Terms & Conditions

  • If you pay by credit card there is a 3.2% charge for processing. If you pay by Echeck, there is no charge.
  • Pricing includes clean up and haul away.
  • Pricing includes a 1 year workmanship warranty on any installation defects or errors.
  • Pricing includes any and all manufacturer’s warranties from the manufacturer directly.
  • Pricing includes allowing us to put a yard sign in your front yard for 30 days after installation.
  • We are not responsible for damages beyond our control, such as structural deficiencies or prior work done improperly surrounding our scope of work.
  • We are not responsible for damage to exterior walls made of concrete, stucco, stone, or another form of material that is brittle.
  • A monthly late fee of 5% will be added each month on all accounts past 10 days from the date of completion.

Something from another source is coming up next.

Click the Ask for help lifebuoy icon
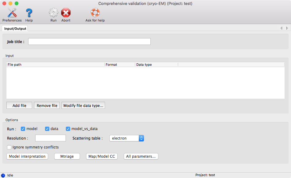Viewport: 291px width, 178px height. coord(95,13)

  • Warranty will not be in effect until full payment has been received or arrangements have been made and accepted by us.
  • If your project requires any electrical work it is up to the customer to find an electrician and hire them for the work needed.
  1. Work Completed in Accordance with Specifications. All work to be performed in accordance with the Specifications set forth in Scope of Work attached hereto and incorporated herein by this reference (the “ Project ”). Contractor agrees to sell to the Customer and install the products set forth in the Specifications at the Customer’s address specified on the Cover Sheet (“ Job Location ”), unless the Specifications provide that the Job Location is at another address.
  2. Purchase Price and Payment. Customer agrees to pay Contractor the total Purchase Price specified on the Cover Page. The Deposit amount set forth on the Cover Page shall be paid at time of signature of this Agreement. Sales taxes are included in the Purchase Price. Customer understands and agrees that this is a fixed priced contract not subject to price revisions unless agreed to in writing by the Parties. Checks returned unpaid by Customer’s bank shall result in an additional charge to Customer of Thirty Five Dollars ($35.00).
  3. Cancellation Policy. Customer may cancel the transaction at any time prior to midnight of the fifth business day, or midnight of the seventh day if the Customer is at least 65 years old after the Contract Date of this Agreement: as set forth on the Cover Page by providing Contractor with written notice actually received by Contractor at Contractor’s address set forth on the Cover Page or emailed by such time. Customers may use the Notice of Cancellation set forth in Exhibit C to provide such written notice. If Customer provides such notice in a timely fashion, then Contractor shall return all deposits paid by Customer. After the said date, Customer shall not be entitled to the return of any deposit.
  4. For Customers Using A Third Party Financing Agreement. Although this Agreement does not create a mortgage or lien against the Customer’s property, if the Customer is financing the Purchase Price, or any portion thereof, with a third party financing company (the “Financing Company”), the agreement with the Financing Company (the “Financing Agreement”) may create a mortgage or lien against the Customer’s property. The Customer should review the Financing Agreement carefully and is advised to consult with any attorney before entering into any Financing Agreements. If you are using a Financing Agreement to pay for the Purchase Price, then (a) all payment issues should be directed to the Financing Company and not Contractor; and (b) no warranty issues shall be addressed with the Financing Company.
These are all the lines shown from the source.